Aim. Can you turn the lines of data starting at the one containing "Info (1289, 35)" and ending at the one containing "Formy płatności (609, 1885)" into a numbered list, leaving out any blank lines?

Dataset records.
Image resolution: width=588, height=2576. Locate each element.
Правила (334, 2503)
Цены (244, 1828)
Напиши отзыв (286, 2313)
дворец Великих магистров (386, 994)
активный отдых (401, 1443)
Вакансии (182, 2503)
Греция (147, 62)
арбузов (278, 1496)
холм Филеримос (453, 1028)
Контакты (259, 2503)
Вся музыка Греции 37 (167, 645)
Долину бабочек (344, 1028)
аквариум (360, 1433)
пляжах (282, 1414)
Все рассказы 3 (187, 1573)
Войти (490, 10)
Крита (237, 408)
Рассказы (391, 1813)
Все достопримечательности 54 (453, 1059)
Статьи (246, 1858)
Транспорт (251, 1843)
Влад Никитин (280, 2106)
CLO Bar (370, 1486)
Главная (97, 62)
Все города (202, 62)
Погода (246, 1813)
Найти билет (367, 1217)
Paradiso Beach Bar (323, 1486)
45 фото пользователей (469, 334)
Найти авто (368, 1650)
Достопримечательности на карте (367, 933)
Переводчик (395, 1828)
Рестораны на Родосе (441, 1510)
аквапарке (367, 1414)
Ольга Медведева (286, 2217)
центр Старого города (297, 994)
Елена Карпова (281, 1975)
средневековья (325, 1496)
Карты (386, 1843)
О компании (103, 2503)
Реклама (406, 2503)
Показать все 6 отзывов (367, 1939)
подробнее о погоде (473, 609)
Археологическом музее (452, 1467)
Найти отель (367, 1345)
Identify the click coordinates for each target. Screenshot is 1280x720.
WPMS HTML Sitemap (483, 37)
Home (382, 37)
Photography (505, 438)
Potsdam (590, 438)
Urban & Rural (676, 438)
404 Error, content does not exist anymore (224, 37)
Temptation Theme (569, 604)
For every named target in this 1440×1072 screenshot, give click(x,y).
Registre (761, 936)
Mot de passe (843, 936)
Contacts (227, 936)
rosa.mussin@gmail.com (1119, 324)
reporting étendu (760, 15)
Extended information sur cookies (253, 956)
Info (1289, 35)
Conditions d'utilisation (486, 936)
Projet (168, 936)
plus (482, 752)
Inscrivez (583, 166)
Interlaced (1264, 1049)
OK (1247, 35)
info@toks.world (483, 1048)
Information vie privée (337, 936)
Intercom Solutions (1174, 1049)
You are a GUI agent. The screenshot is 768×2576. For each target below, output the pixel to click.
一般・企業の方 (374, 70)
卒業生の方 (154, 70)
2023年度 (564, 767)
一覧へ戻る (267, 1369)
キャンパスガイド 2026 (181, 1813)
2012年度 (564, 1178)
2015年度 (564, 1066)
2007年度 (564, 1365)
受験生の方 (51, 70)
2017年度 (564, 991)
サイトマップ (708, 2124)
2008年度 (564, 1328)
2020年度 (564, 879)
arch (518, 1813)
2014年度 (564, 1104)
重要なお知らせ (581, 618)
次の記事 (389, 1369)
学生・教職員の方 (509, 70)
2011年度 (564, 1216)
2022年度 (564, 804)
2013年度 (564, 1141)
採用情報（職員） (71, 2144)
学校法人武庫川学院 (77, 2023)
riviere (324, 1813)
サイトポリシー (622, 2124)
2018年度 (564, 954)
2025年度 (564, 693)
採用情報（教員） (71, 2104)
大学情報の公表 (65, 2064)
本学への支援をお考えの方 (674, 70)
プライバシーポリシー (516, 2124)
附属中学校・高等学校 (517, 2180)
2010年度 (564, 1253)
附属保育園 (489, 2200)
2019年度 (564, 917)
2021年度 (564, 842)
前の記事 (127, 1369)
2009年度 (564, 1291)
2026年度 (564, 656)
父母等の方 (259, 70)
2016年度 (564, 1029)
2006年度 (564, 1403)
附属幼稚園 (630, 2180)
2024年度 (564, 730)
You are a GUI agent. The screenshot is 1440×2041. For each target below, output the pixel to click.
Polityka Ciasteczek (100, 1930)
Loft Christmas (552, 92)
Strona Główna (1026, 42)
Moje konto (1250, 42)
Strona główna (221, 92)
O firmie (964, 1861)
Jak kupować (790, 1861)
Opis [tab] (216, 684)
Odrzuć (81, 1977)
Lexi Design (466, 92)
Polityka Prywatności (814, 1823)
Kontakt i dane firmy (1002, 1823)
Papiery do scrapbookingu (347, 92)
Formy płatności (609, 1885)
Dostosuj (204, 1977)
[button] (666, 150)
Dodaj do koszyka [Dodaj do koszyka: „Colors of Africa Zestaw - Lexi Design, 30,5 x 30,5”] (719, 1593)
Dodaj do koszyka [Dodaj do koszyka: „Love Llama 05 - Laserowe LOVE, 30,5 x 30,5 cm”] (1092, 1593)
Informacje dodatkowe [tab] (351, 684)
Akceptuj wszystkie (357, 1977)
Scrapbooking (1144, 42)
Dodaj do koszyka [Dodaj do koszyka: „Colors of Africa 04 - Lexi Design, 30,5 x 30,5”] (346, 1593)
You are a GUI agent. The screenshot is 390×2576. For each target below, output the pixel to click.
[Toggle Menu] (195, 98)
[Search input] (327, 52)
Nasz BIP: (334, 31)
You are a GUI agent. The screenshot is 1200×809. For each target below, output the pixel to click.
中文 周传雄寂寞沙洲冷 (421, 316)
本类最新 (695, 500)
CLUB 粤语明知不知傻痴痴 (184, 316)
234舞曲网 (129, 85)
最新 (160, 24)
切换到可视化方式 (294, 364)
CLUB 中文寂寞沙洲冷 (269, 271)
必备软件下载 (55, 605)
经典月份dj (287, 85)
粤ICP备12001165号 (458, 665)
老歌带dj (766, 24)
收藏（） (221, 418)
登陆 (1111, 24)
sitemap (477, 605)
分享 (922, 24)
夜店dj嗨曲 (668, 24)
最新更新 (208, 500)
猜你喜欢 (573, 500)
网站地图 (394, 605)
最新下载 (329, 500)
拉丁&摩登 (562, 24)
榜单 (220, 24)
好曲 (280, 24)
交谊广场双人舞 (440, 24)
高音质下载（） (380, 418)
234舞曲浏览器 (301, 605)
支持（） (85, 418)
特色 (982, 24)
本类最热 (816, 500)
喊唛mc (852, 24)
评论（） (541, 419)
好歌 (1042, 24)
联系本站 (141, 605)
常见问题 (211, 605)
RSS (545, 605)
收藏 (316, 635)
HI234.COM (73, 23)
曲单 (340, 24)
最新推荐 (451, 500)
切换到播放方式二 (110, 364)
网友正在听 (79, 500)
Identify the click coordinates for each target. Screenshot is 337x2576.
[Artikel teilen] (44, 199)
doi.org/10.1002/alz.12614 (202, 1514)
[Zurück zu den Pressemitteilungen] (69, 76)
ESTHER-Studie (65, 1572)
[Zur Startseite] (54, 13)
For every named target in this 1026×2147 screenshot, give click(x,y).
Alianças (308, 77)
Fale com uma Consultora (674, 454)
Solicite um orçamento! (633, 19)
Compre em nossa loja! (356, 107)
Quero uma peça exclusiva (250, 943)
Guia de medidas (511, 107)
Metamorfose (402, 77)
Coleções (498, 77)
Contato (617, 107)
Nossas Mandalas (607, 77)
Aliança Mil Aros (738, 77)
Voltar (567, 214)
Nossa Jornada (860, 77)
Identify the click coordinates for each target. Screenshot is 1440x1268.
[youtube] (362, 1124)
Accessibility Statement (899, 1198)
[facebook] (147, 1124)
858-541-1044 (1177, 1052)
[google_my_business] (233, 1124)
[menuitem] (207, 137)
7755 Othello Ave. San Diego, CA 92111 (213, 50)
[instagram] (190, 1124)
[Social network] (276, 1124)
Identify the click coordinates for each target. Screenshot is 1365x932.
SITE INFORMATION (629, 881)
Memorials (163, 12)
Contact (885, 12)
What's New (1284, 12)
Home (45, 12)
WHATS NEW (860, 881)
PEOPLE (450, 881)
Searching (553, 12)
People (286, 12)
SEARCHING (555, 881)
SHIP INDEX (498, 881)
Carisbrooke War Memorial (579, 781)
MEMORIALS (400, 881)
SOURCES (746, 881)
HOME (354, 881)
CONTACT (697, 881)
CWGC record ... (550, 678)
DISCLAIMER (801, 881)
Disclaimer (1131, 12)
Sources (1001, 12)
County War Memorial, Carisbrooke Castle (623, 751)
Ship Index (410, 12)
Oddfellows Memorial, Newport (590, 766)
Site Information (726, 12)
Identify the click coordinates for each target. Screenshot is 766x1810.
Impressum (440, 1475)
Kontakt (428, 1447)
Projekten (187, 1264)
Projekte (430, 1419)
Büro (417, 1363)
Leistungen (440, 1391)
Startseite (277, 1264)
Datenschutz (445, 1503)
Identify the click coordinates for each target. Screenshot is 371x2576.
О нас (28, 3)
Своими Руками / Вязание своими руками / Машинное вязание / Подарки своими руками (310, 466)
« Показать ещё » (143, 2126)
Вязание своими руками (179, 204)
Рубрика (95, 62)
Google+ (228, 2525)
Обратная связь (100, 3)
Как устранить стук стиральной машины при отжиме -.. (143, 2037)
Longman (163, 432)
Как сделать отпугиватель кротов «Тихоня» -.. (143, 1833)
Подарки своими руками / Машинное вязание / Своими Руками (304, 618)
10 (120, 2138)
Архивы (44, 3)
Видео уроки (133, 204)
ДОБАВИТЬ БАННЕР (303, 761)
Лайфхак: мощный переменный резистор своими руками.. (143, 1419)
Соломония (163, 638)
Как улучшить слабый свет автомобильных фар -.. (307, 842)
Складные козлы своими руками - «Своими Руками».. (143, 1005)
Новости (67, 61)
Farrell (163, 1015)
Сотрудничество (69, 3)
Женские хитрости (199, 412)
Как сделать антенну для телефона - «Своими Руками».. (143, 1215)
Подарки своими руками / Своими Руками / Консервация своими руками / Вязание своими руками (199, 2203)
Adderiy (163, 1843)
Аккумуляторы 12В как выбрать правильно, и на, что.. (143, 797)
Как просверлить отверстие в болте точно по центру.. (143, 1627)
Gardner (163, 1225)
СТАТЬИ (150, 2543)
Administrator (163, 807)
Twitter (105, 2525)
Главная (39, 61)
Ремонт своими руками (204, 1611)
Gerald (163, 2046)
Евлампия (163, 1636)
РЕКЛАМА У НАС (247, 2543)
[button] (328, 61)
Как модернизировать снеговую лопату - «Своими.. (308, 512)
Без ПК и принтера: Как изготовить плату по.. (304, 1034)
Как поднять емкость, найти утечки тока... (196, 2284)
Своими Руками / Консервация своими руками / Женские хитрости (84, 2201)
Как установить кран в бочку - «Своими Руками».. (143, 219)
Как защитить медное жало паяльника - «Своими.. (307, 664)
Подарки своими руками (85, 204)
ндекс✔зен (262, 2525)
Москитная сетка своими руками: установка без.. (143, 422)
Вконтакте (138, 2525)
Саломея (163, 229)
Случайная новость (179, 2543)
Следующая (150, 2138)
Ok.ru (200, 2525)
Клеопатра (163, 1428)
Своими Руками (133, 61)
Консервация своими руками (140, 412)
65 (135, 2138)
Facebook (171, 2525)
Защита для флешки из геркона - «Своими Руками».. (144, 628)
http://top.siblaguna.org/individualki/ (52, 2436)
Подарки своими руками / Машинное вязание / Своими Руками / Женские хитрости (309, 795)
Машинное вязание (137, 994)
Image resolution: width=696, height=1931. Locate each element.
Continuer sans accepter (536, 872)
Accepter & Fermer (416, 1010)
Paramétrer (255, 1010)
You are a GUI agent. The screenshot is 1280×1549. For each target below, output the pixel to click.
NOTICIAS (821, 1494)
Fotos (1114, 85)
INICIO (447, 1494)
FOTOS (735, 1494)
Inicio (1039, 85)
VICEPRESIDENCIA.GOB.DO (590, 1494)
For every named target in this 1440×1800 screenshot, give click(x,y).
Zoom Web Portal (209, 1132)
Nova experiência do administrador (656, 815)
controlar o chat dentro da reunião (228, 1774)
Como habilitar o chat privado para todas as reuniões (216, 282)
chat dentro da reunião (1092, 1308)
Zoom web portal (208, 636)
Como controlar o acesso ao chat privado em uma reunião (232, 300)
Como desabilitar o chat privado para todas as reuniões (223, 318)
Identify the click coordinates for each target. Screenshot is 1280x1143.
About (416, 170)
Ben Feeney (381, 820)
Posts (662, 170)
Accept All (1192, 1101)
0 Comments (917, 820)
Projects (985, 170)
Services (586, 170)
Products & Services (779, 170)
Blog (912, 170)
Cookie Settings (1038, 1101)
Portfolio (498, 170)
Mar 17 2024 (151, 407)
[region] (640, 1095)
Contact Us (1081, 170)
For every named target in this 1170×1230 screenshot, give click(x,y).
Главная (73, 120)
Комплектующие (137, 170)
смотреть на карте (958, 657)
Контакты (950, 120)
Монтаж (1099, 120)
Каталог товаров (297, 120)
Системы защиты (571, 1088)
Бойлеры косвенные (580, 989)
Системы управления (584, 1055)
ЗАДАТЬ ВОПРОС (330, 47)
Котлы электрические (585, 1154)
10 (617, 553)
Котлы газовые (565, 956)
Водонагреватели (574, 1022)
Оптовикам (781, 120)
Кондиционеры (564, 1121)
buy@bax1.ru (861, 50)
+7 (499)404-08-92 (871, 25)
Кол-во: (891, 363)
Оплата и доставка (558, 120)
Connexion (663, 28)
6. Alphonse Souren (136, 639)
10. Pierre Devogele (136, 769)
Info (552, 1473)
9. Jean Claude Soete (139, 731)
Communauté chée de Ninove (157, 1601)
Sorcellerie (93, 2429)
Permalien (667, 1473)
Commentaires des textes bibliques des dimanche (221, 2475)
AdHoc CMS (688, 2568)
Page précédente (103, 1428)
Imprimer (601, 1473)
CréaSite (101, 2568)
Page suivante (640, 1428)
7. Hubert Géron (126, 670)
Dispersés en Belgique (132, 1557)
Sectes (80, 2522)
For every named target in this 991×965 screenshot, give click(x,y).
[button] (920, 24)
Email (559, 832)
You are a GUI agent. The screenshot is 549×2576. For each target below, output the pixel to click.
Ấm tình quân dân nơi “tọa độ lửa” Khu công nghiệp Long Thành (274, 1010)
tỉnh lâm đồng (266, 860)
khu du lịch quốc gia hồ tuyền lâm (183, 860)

Answer for this exercise.
1. Info (1289, 35)
2. Conditions d'utilisation (486, 936)
3. Projet (168, 936)
4. plus (482, 752)
5. Inscrivez (583, 166)
6. Interlaced (1264, 1049)
7. OK (1247, 35)
8. info@toks.world (483, 1048)
9. Information vie privée (337, 936)
10. Intercom Solutions (1174, 1049)
11. You are a GUI agent. The screenshot is 768×2576. For each target below, output the pixel to click.
12. 一般・企業の方 (374, 70)
13. 卒業生の方 (154, 70)
14. 2023年度 (564, 767)
15. 一覧へ戻る (267, 1369)
16. キャンパスガイド 2026 (181, 1813)
17. 2012年度 (564, 1178)
18. 2015年度 (564, 1066)
19. 2007年度 (564, 1365)
20. 受験生の方 (51, 70)
21. 2017年度 (564, 991)
22. サイトマップ (708, 2124)
23. 2008年度 (564, 1328)
24. 2020年度 (564, 879)
25. arch (518, 1813)
26. 2014年度 (564, 1104)
27. 重要なお知らせ (581, 618)
28. 次の記事 (389, 1369)
29. 学生・教職員の方 (509, 70)
30. 2011年度 (564, 1216)
31. 2022年度 (564, 804)
32. 2013年度 (564, 1141)
33. 採用情報（職員） (71, 2144)
34. 学校法人武庫川学院 (77, 2023)
35. riviere (324, 1813)
36. サイトポリシー (622, 2124)
37. 2018年度 (564, 954)
38. 2025年度 (564, 693)
39. 採用情報（教員） (71, 2104)
40. 大学情報の公表 (65, 2064)
41. 本学への支援をお考えの方 (674, 70)
42. プライバシーポリシー (516, 2124)
43. 附属中学校・高等学校 (517, 2180)
44. 2010年度 (564, 1253)
45. 附属保育園 (489, 2200)
46. 2019年度 (564, 917)
47. 2021年度 (564, 842)
48. 前の記事 (127, 1369)
49. 2009年度 (564, 1291)
50. 2026年度 (564, 656)
51. 父母等の方 (259, 70)
52. 2016年度 (564, 1029)
53. 2006年度 (564, 1403)
54. 附属幼稚園 (630, 2180)
55. 2024年度 (564, 730)
56. You are a GUI agent. The screenshot is 1440×2041. For each target below, output the pixel to click.
57. Polityka Ciasteczek (100, 1930)
58. Loft Christmas (552, 92)
59. Strona Główna (1026, 42)
60. Moje konto (1250, 42)
61. Strona główna (221, 92)
62. O firmie (964, 1861)
63. Jak kupować (790, 1861)
64. Opis [tab] (216, 684)
65. Odrzuć (81, 1977)
66. Lexi Design (466, 92)
67. Polityka Prywatności (814, 1823)
68. Kontakt i dane firmy (1002, 1823)
69. Papiery do scrapbookingu (347, 92)
70. Formy płatności (609, 1885)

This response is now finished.